[Stored records]
------------------------

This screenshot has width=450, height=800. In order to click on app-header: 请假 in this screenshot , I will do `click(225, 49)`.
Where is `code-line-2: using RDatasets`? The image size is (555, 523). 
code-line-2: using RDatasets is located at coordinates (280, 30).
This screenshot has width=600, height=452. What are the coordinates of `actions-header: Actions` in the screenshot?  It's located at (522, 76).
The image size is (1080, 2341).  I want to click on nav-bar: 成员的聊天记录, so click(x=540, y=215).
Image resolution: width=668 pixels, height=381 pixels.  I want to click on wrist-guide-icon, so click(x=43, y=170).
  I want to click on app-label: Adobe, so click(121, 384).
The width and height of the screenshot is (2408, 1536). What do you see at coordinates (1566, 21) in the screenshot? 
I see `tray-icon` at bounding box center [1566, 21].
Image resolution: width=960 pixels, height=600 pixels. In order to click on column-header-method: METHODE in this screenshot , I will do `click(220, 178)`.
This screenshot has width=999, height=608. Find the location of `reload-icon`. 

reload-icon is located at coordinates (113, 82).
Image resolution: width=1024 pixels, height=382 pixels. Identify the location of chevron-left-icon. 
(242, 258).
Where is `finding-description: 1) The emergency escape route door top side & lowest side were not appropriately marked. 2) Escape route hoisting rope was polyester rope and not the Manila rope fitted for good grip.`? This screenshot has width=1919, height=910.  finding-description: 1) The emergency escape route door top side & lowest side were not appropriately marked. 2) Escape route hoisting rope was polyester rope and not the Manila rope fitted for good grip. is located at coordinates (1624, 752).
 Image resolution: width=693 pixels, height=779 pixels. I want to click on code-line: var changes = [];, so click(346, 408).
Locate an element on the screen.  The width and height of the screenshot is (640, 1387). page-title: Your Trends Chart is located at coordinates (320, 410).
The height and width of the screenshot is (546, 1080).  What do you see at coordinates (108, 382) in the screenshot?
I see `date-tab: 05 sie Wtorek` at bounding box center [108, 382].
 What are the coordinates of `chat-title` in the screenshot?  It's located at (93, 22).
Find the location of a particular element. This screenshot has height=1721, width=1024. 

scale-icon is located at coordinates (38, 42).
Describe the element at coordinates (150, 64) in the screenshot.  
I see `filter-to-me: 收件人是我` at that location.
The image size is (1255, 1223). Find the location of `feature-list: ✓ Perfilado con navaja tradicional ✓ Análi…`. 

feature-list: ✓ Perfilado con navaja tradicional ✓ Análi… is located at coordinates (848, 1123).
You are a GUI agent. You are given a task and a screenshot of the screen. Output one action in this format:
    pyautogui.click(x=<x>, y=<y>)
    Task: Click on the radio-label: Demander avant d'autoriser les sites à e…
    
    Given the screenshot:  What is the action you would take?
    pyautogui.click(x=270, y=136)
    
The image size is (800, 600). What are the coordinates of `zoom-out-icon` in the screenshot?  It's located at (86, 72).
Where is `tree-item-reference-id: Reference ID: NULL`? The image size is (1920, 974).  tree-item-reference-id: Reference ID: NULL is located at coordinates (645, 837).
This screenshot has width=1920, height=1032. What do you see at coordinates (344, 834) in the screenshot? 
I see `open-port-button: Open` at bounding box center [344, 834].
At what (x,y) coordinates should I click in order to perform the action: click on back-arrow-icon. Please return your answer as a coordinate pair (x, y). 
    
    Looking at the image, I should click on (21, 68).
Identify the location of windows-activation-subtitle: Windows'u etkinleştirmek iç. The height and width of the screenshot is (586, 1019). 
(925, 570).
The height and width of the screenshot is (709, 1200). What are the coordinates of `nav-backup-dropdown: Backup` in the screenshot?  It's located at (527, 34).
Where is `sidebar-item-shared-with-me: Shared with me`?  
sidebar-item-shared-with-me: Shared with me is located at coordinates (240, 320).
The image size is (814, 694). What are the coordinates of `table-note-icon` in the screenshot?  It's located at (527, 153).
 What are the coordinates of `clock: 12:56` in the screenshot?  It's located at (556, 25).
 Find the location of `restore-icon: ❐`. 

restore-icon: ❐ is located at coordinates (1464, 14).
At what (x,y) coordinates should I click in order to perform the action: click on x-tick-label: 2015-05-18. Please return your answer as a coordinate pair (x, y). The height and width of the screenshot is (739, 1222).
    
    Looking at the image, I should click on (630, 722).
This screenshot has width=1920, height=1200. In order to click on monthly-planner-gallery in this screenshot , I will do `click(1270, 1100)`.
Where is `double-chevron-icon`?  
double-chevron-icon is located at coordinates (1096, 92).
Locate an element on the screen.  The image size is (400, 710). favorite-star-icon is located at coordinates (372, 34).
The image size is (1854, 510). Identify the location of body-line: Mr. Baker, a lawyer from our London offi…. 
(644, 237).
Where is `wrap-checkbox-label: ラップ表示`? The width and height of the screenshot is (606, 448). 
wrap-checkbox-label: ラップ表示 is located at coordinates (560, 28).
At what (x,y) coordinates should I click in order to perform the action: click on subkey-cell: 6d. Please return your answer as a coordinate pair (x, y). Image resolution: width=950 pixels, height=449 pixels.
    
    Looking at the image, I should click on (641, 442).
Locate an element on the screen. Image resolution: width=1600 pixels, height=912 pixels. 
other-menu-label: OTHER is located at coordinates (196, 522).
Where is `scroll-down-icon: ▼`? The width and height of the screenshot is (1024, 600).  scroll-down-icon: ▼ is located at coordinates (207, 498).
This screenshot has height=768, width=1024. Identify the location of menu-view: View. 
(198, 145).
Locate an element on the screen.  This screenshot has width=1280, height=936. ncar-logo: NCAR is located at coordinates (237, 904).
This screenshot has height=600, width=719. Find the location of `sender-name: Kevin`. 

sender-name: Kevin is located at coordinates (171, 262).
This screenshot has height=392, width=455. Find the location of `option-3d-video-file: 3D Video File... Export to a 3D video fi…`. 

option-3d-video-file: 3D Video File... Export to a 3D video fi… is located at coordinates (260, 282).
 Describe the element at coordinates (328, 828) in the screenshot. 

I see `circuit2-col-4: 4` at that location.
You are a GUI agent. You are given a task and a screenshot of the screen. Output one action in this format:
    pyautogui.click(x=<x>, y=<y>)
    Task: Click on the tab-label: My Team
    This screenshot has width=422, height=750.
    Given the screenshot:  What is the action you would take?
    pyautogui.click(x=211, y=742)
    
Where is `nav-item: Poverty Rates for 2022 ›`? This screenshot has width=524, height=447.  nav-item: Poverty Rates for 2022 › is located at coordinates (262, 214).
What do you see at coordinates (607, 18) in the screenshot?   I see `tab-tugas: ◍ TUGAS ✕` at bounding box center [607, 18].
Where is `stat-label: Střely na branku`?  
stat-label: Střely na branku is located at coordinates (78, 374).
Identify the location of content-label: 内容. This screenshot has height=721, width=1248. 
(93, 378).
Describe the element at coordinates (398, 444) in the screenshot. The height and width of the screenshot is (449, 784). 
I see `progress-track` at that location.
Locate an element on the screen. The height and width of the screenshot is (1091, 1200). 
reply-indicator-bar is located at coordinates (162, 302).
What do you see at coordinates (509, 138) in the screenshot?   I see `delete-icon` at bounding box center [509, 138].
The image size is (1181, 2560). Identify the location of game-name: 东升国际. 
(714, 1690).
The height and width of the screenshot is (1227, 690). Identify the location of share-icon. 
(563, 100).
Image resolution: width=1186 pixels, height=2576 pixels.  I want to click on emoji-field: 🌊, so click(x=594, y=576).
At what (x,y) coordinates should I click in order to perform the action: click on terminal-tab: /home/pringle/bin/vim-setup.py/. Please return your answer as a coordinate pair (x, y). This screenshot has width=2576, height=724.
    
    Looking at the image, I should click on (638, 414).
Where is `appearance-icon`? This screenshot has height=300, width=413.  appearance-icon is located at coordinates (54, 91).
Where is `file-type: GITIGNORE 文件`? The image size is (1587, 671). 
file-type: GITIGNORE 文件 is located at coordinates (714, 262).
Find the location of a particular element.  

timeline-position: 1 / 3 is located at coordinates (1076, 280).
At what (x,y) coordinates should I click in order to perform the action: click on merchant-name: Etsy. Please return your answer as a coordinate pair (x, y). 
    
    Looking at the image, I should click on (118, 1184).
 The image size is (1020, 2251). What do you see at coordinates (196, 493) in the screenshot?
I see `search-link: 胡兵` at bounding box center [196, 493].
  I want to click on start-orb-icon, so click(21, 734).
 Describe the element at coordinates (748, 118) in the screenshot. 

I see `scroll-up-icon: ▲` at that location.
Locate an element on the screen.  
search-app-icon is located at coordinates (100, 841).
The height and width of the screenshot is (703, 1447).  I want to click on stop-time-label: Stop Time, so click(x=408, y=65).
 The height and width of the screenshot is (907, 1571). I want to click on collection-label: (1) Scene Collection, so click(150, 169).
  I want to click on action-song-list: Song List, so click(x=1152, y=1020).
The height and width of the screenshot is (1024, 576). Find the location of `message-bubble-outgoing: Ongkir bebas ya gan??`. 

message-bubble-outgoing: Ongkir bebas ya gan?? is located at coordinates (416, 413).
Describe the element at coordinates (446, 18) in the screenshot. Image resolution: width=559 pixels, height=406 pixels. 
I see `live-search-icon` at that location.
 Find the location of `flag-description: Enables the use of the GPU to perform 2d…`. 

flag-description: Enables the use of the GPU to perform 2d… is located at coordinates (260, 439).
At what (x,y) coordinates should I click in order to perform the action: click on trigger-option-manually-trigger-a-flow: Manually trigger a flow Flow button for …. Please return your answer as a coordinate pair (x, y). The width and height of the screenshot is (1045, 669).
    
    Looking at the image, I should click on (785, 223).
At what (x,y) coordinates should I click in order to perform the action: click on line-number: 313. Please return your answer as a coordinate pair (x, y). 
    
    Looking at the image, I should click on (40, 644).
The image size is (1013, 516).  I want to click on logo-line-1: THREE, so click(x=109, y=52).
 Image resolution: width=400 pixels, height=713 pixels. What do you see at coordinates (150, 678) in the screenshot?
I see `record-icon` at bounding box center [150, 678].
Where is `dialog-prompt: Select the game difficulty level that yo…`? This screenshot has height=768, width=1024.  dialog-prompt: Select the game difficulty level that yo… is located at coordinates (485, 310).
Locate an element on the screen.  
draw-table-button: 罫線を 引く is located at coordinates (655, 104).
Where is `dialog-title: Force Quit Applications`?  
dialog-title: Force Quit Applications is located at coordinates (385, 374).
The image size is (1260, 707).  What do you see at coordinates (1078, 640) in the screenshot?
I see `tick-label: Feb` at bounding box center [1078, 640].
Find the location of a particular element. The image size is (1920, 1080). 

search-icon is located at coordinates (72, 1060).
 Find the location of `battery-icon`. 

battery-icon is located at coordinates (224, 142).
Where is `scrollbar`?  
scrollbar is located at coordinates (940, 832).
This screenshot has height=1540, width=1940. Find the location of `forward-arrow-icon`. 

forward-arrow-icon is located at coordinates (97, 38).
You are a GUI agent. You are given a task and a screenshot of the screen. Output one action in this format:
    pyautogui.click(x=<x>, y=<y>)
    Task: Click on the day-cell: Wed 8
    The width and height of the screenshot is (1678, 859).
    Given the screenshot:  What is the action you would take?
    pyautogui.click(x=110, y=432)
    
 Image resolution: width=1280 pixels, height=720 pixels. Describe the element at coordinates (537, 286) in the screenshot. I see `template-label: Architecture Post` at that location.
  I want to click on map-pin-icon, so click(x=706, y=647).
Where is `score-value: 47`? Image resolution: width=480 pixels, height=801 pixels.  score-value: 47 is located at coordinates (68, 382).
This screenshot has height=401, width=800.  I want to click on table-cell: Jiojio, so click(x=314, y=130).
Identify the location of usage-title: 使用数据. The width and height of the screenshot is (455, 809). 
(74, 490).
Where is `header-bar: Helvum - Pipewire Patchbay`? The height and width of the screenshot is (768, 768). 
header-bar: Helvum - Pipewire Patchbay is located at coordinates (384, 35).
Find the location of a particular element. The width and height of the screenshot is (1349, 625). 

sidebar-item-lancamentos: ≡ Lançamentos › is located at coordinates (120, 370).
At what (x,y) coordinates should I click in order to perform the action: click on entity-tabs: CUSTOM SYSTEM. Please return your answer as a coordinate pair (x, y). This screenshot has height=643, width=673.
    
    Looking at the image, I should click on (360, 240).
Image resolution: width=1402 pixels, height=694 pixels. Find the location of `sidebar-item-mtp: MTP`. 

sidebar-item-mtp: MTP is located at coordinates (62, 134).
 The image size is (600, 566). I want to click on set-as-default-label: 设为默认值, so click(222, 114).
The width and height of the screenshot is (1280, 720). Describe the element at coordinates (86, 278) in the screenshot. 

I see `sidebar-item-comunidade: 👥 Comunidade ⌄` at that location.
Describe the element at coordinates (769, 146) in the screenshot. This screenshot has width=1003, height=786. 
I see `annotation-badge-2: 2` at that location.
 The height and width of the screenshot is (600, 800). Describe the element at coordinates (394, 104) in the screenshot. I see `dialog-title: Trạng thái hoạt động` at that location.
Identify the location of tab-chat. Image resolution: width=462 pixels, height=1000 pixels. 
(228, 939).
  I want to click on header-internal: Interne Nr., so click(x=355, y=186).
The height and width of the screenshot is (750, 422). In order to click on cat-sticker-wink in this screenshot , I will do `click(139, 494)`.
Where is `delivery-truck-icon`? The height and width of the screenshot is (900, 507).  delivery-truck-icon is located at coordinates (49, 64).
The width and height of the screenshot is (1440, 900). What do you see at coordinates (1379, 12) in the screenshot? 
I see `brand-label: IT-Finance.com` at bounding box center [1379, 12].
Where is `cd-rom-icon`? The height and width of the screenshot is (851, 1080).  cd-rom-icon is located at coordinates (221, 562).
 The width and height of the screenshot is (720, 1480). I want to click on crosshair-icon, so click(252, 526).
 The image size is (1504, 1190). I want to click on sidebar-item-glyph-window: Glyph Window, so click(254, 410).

------------------------

• _PROBLEM DETAILS_: Rename "screenshot" to "capture" throughout the lines from the start of the stored records up to and including the line with "code-line-2: using RDatasets is", and output those lines with no other changes.

• _RESPONSE BOX_:
This capture has width=450, height=800. In order to click on app-header: 请假 in this capture , I will do `click(225, 49)`.
Where is `code-line-2: using RDatasets`? The image size is (555, 523). 
code-line-2: using RDatasets is located at coordinates (280, 30).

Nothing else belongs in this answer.